■ **PAGE TEXT**
________________________________________

Joe Raedle/Getty Images
“You started to see dominoes fall after that,” said George Goehl, the director of People’s Action, a coalition of progressive groups that says it represents an estimated 1 million people. The organization endorsed Sanders in December.
Also in December, the Center for Popular Democracy Action, another progressive coalition, backed Sanders. And then in January, the Sunrise Movement, a group of thousands of young climate activists, publicly backed Sanders.
They all pointed to the Vermont senator’s authenticity plus the unparalleled time and access he gave them. But, some of them also acknowledged a concern many Democrats have alluded to this cycle — electability.
“A lot of us believe Sen. Sanders is uniquely capable of winning and beating Trump,” said Goehl.
The battle to out-progressive Sanders
Warren fans often praised her trademark plans and her focus on policy. But, when it came to ideology, Sanders took those ideas further. Warren promised a two-cent wealth tax on people with a net worth over $50 million. Sanders upped her, and called for a 1% wealth tax on net worth above $32 million. Warren promised affordable child care. Then, Sanders, promised free child care.
“All the candidates [had] progressive stances, but Bernie’s tend to go furthest,” said Evan Weber, political director and co-founder of the Sunrise Movement. And that was a distinction many progressives noticed.
October was a tough month for Warren. She was repeatedly questioned by journalists and her opponents over the details of how she would pay for Medicare for All without raising middle class taxes. On Nov. 1 she put out a plan, but the more details she offered, the more compromising she appeared to progressive purists.
“Her sort of distancing herself from Medicare for All and when she thought she would be able to get it done — really, you know, distanced her from our folks,” said Natalia Salgado, political director with the Center for Popular Democracy Action.

________________________________________

■ **SUPPLIED INFORMATION**
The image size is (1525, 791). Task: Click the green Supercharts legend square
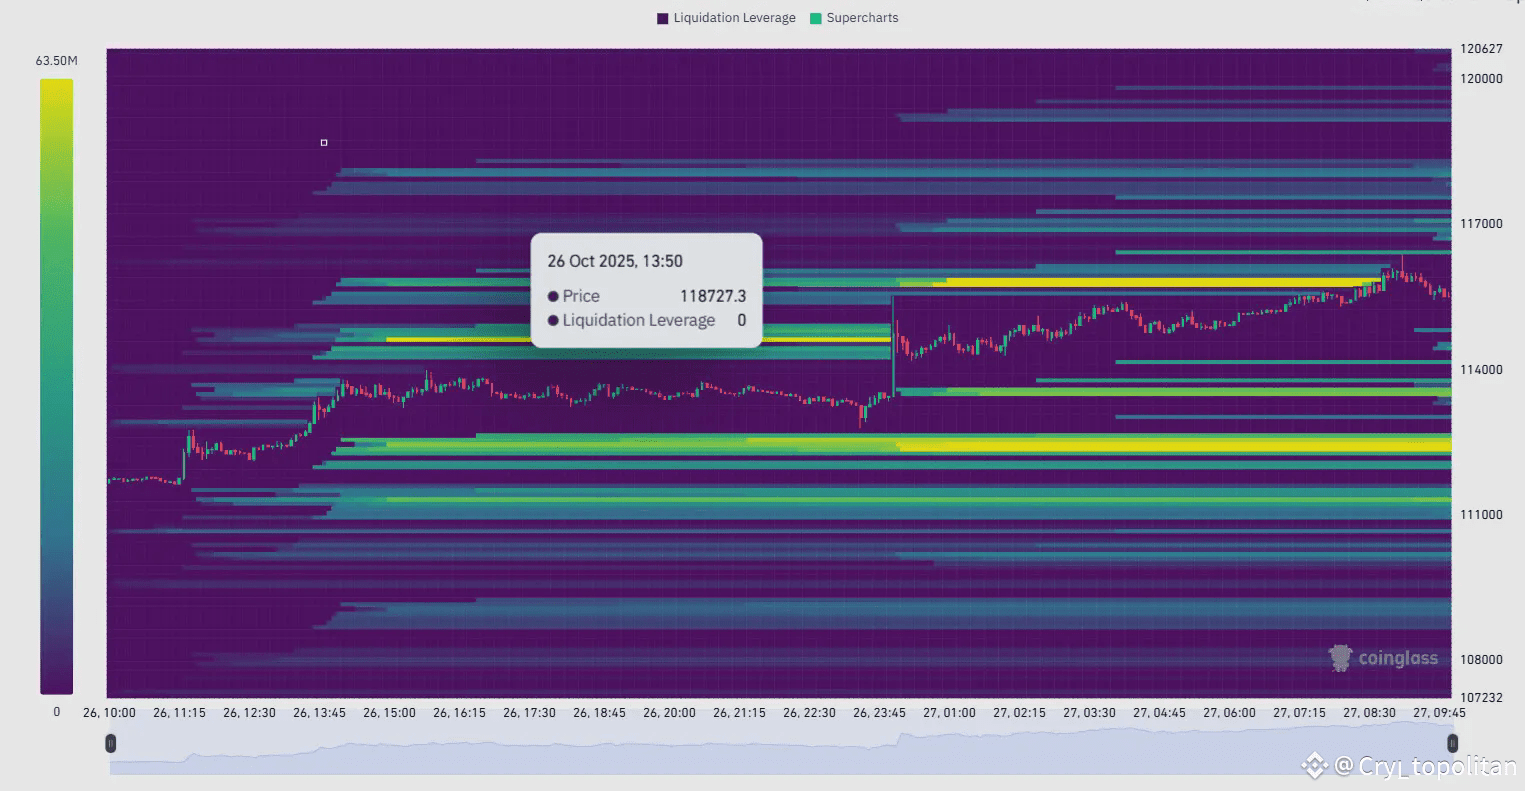coord(815,18)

________________________________________

■ **TASKS AND EXERCISES**
1. Reproduce the passage of the article on progressive endorsements between "The battle to" and "free child care.", inclusive.
2. According to the article on progressive endorsements, what wealth tax did Sanders call for?

■ **SOLUTIONS TO THE PROBLEMS**
1.
The battle to out-progressive Sanders
Warren fans often praised her trademark plans and her focus on policy. But, when it came to ideology, Sanders took those ideas further. Warren promised a two-cent wealth tax on people with a net worth over $50 million. Sanders upped her, and called for a 1% wealth tax on net worth above $32 million. Warren promised affordable child care. Then, Sanders, promised free child care.

2. A 1% wealth tax on net worth above $32 million.